As park manager, Jaster wants to draw public attention to the unique forest of which he is so proud. “Itatiaia National Park has the Agulhas Negras peak, Tijuca National Park has Mount Corcovado, Iguaçu National Park has the waterfalls — I have been looking for a landmark,” he says. It was only in 2016, during a biodiversity monitoring project that began in 2014, that botanist Rafaela Forzza, at the time working at the Rio de Janeiro Botanical Garden (JBRJ), highlighted the exceptional height of the trees in Tumucumaque. “I keep the device for measuring tree heights with me at all times, constantly looking for the tallest one,” she says, revealing her dream of finding one that is 90 m tall. “The images captured by the drone, which show us the tallest trees on the horizon, can help us to make important findings.”
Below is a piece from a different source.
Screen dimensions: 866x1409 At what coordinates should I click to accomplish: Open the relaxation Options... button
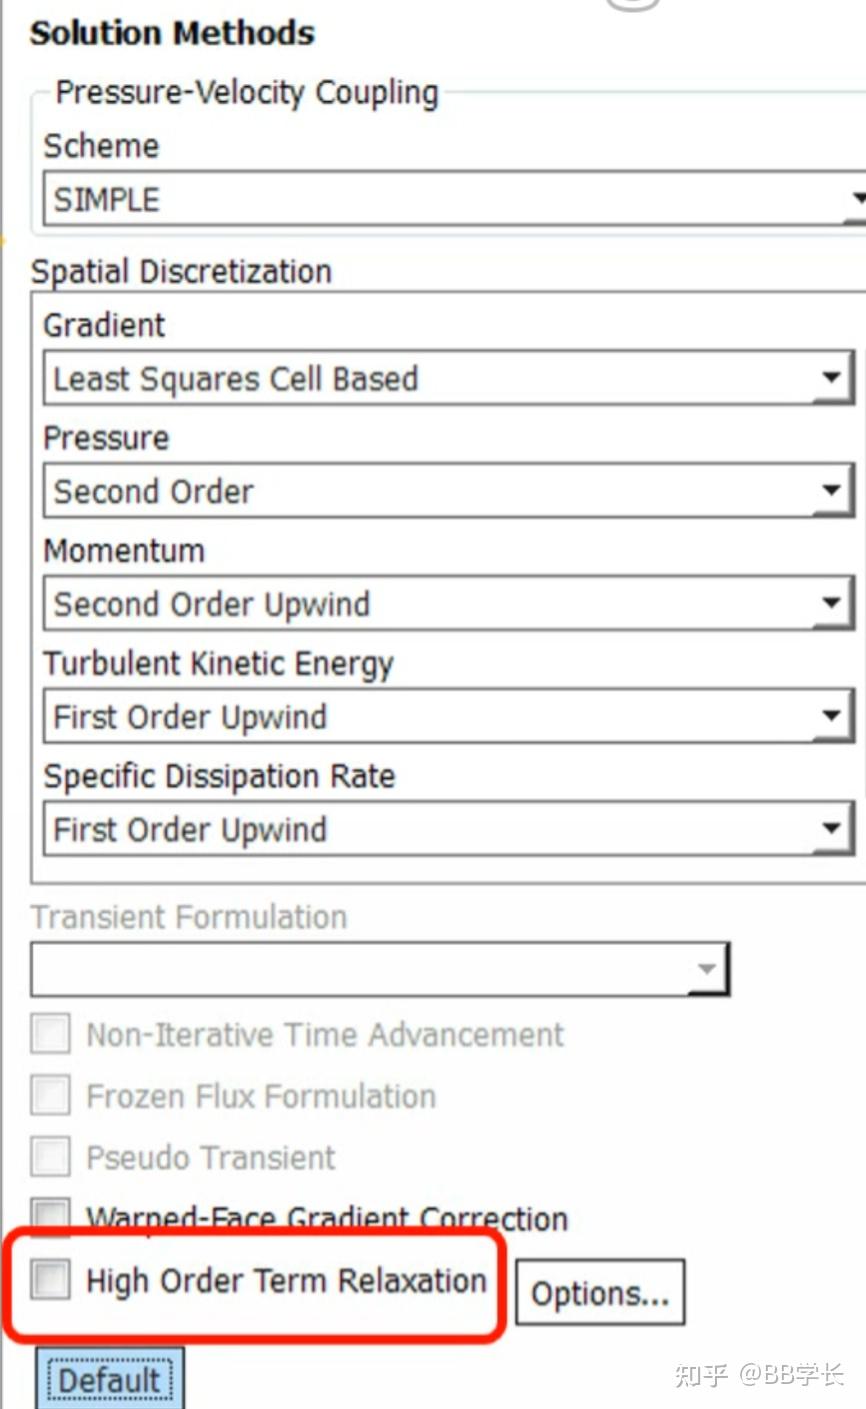pyautogui.click(x=599, y=1293)
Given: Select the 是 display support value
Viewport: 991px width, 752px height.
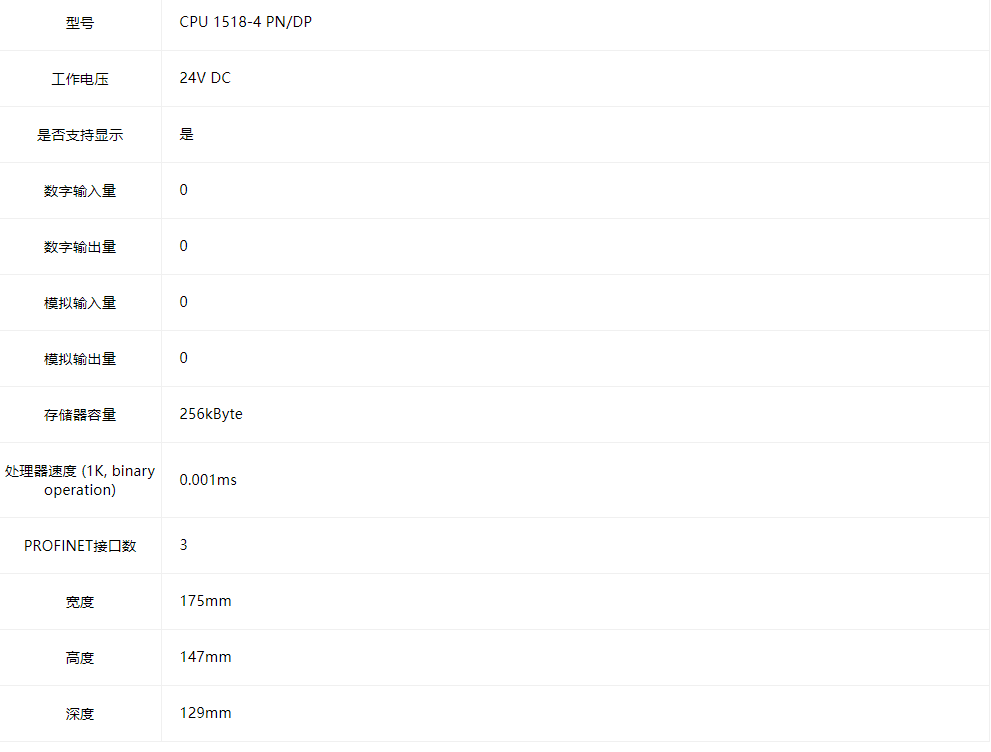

Alexandre Affonso / Revista Pesquisa FAPESP
“The trees we found in Tumucumaque are twice the typical height of the rest of the Amazon, where the forest canopy is around 20 m high and even the very tallest trees reach a maximum of about 40 meters,” explains Bittencourt. One of the objectives of the expedition was to verify whether the giants that he and Oliveira spotted on a quick trip to the PNMT to install physiological monitoring equipment on a tree in 2019 were an exception.
The answer was no. Near the park’s base, the team found several such trees on a short afternoon hike. At one point, they found 15 angelim-vermelhos bunched together that seemed to stretch into the sky after passing the forest canopy, which is 30 to 40 m above the ground. On another day, Jaster recommended the team explore an area 20 kilometers (km) along the Amapari River, where they found trees of the same scale. “It doesn’t make sense, they’re too big,” repeated Bittencourt, trying to see through the ceiling formed by the canopies. In four days of work, the group recorded more than 80 oversized trees, the majority of which (56) were angelim-vermelhos.
Even more striking is the discrepancy in biomass — the total weight of trees — compared to other forests. While the trees near Manaus studied by the AmazonFACE project do not usually exceed 30 m in height and 70 centimeters (cm) in diameter, those in Tumucumaque often surpass 70 meters in height and reach 2.5 m in diameter. A fallen branch from an angelim-vermelho can easily be confused with a fallen tree.
Léo Ramos Chaves/Pesquisa FAPESPThe diameter of an angelim-vermelho is measured above the protrusions that help support itLéo Ramos Chaves/Pesquisa FAPESP
In the Kabili-Sepilok Forest Reserve in Borneo, where Bittencourt is involved in another research project, the giant trees reach similar heights to those found in the PNMT, but do not exceed 1.5 m in diameter. They are also less dense compared to Amazonian wood. “In Amapá, we potentially have the highest biomass density in the tropics,” estimates Bittencourt based on preliminary data. The gigantism appears to be stimulated by conditions that include a stable climate, with average temperatures of between 23 degrees Celsius (°C) and 26 °C, and annual precipitation above 2,300 millimeters (mm). Areas with a lower incidence of strong winds and lightning, both of which are known to cause damage to trees, also seem to be more favorable. “Our region, especially the Jari valley, has a moderately high relief and the areas with giant trees are generally protected from strong winds by large hills,” explains Robson Borges de Lima, a forest engineer from the State University of Amapá. (UEAP).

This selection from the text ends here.